Thank you for posting this up CP!


----------



## Chicken Patty (Dec 15, 2009)

[Ion] said:


> Thanks, hopefully I can start getting pie more regularly or at least top-15 everyday (yesterday I barely did, today I was obviously higher, but that was temporary due to several days of cached WUs validating from the Q6600).
> 
> What are you crunching on currently? (even if it's under another account)



I7 (stock Clocks @ 1.011v )
QX9650 (stock clocks 3GHz)
E6300 (stock clocks of 1.8Ghz)



Flak said:


> CP how's about you help me get a mil real quick?

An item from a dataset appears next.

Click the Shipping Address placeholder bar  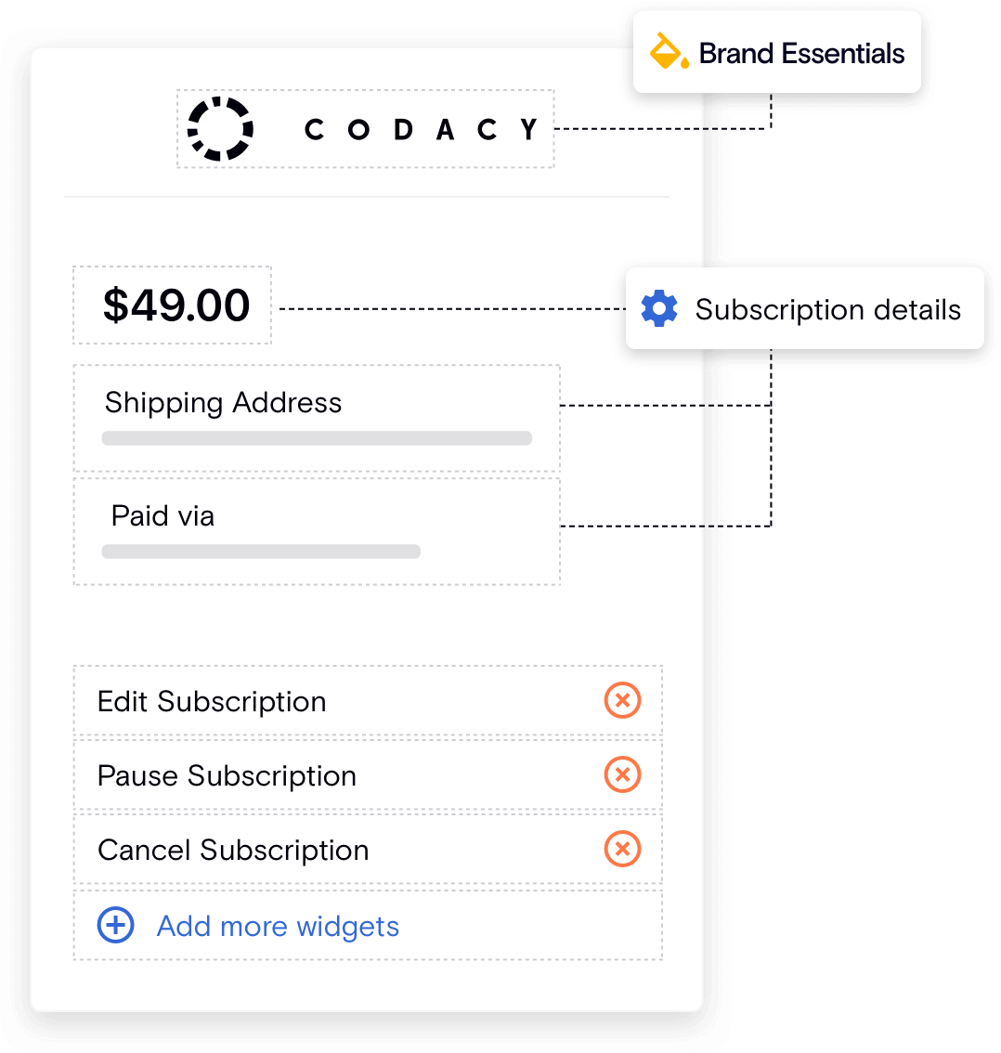tap(317, 438)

Sure, we'll get you up there in a jiffy!  



JrRacinFan said:


> Thank you for posting this up CP!


No problem bro, you know me.  Always willing to help!


----------



## p_o_s_pc (Dec 15, 2009)

CP what kinda PPD do you get from the E6300@1.8ghz? (are you sure it isn't 2.8ghz?)Also why isn't it running at like 3ghz atleast?


----------



## Chicken Patty (Dec 15, 2009)

p_o_s_pc said:


> CP what kinda PPD do you get from the E6300@1.8ghz? (are you sure it isn't 2.8ghz?)Also why isn't it running at like 3ghz atleast?

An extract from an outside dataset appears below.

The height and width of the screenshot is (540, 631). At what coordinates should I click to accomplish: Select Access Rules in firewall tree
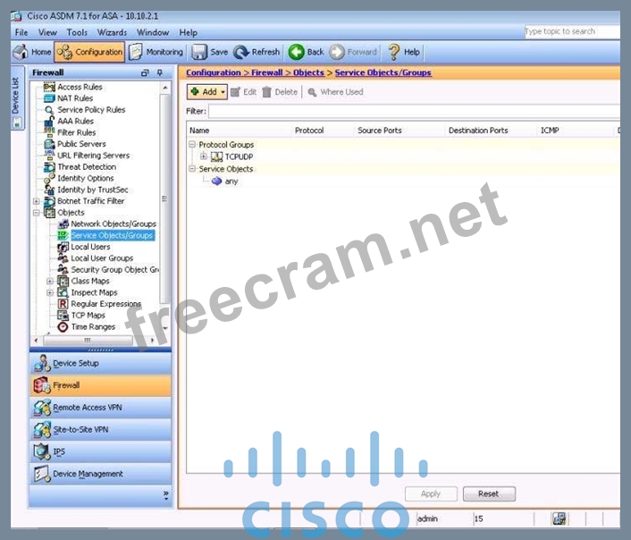point(80,87)
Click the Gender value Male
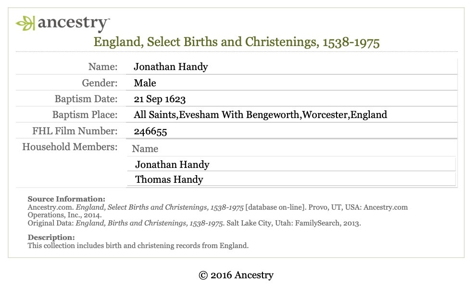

Only rig I overclocked was my i7 because it gave a nice boost for gaming, etc. and just browsing around.  But I put it at default because of heat, I just got tired of it.

So my other crunchers I just rather crunch them at stock and preserve them a bit rather than push them and have them fail prematurely.


----------



## p_o_s_pc (Dec 15, 2009)

Chicken Patty said:


> Only rig I overclocked was my i7 because it gave a nice boost for gaming, etc. and just browsing around.  But I put it at default because of heat, I just got tired of it.
> 
> So my other crunchers I just rather crunch them at stock and preserve them a bit rather than push them and have them fail prematurely.


you do have a good point with having them last longer but that isn't going to change anything for me. I still am going to overclock all of my crunchers (not a max clock but easily reached clocks with reasonable voltage for a balance of points/heat/life time) but also i have low/mid/older hardware crunching so i need the boost that i get from overclocking.


----------



## Chicken Patty (Dec 15, 2009)

p_o_s_pc said:


> you do have a good point with having them last longer but that isn't going to change anything for me. I still am going to overclock all of my crunchers (not a max clock but easily reached clocks with reasonable voltage for a balance of points/heat/life time) but also i have low/mid/older hardware crunching so i need the boost that i get from overclocking.



Another factor is laziness for me


----------



## [Ion] (Dec 15, 2009)

p_o_s_pc said:


> CP what kinda PPD do you get from the E6300@1.8ghz? (are you sure it isn't 2.8ghz?)Also why isn't it running at like 3ghz atleast?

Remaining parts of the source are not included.